* _Your task_: I would like every record printed again, exactly as shown.

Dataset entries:
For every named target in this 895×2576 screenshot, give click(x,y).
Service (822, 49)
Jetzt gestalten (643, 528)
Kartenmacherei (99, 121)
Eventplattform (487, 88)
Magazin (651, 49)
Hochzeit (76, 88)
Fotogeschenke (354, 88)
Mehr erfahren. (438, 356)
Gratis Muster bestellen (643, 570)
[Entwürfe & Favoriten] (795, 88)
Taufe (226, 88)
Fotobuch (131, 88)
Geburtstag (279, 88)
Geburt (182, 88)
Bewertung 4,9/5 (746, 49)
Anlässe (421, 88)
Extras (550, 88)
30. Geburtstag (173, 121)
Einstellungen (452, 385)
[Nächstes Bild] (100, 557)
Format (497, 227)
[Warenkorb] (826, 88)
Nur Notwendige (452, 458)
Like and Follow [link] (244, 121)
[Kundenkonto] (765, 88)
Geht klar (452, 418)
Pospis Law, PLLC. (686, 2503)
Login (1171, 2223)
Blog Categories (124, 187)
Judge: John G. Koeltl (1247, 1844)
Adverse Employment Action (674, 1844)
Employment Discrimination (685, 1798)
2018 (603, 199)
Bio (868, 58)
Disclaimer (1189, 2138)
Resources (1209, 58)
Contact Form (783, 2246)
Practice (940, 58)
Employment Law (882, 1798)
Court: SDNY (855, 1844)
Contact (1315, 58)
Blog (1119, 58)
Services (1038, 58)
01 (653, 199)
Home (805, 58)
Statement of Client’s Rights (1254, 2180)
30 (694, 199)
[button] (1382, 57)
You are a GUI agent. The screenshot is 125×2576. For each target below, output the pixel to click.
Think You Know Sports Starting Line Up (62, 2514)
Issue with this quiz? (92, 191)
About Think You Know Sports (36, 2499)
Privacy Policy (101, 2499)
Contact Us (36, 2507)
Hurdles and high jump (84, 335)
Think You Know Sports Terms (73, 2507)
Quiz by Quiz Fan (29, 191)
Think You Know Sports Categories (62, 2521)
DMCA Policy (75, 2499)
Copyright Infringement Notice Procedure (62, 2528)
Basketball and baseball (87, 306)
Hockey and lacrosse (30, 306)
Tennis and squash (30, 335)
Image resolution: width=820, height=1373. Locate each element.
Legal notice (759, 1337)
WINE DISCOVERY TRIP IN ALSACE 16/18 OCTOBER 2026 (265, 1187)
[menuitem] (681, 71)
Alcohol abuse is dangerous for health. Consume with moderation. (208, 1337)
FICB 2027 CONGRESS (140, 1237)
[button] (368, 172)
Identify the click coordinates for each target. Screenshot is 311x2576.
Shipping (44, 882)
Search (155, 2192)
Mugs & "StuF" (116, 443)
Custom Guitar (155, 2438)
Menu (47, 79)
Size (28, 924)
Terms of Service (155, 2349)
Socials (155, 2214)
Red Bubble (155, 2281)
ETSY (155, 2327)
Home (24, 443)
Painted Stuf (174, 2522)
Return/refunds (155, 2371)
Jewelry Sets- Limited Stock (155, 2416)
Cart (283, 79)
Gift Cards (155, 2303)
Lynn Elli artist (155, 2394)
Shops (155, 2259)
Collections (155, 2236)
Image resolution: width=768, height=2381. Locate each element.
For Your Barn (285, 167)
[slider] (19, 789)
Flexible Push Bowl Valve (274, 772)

* _Answer space_:
For every named target in this 895×2576 screenshot, give click(x,y).
Service (822, 49)
Jetzt gestalten (643, 528)
Kartenmacherei (99, 121)
Eventplattform (487, 88)
Magazin (651, 49)
Hochzeit (76, 88)
Fotogeschenke (354, 88)
Mehr erfahren. (438, 356)
Gratis Muster bestellen (643, 570)
[Entwürfe & Favoriten] (795, 88)
Taufe (226, 88)
Fotobuch (131, 88)
Geburtstag (279, 88)
Geburt (182, 88)
Bewertung 4,9/5 (746, 49)
Anlässe (421, 88)
Extras (550, 88)
30. Geburtstag (173, 121)
Einstellungen (452, 385)
[Nächstes Bild] (100, 557)
Format (497, 227)
[Warenkorb] (826, 88)
Nur Notwendige (452, 458)
Like and Follow [link] (244, 121)
[Kundenkonto] (765, 88)
Geht klar (452, 418)
Pospis Law, PLLC. (686, 2503)
Login (1171, 2223)
Blog Categories (124, 187)
Judge: John G. Koeltl (1247, 1844)
Adverse Employment Action (674, 1844)
Employment Discrimination (685, 1798)
2018 (603, 199)
Bio (868, 58)
Disclaimer (1189, 2138)
Resources (1209, 58)
Contact Form (783, 2246)
Practice (940, 58)
Employment Law (882, 1798)
Court: SDNY (855, 1844)
Contact (1315, 58)
Blog (1119, 58)
Services (1038, 58)
01 (653, 199)
Home (805, 58)
Statement of Client’s Rights (1254, 2180)
30 (694, 199)
[button] (1382, 57)
You are a GUI agent. The screenshot is 125×2576. For each target below, output the pixel to click.
Think You Know Sports Starting Line Up (62, 2514)
Issue with this quiz? (92, 191)
About Think You Know Sports (36, 2499)
Privacy Policy (101, 2499)
Contact Us (36, 2507)
Hurdles and high jump (84, 335)
Think You Know Sports Terms (73, 2507)
Quiz by Quiz Fan (29, 191)
Think You Know Sports Categories (62, 2521)
DMCA Policy (75, 2499)
Copyright Infringement Notice Procedure (62, 2528)
Basketball and baseball (87, 306)
Hockey and lacrosse (30, 306)
Tennis and squash (30, 335)
Image resolution: width=820, height=1373. Locate each element.
Legal notice (759, 1337)
WINE DISCOVERY TRIP IN ALSACE 16/18 OCTOBER 2026 (265, 1187)
[menuitem] (681, 71)
Alcohol abuse is dangerous for health. Consume with moderation. (208, 1337)
FICB 2027 CONGRESS (140, 1237)
[button] (368, 172)
Identify the click coordinates for each target. Screenshot is 311x2576.
Shipping (44, 882)
Search (155, 2192)
Mugs & "StuF" (116, 443)
Custom Guitar (155, 2438)
Menu (47, 79)
Size (28, 924)
Terms of Service (155, 2349)
Socials (155, 2214)
Red Bubble (155, 2281)
ETSY (155, 2327)
Home (24, 443)
Painted Stuf (174, 2522)
Return/refunds (155, 2371)
Jewelry Sets- Limited Stock (155, 2416)
Cart (283, 79)
Gift Cards (155, 2303)
Lynn Elli artist (155, 2394)
Shops (155, 2259)
Collections (155, 2236)
Image resolution: width=768, height=2381. Locate each element.
For Your Barn (285, 167)
[slider] (19, 789)
Flexible Push Bowl Valve (274, 772)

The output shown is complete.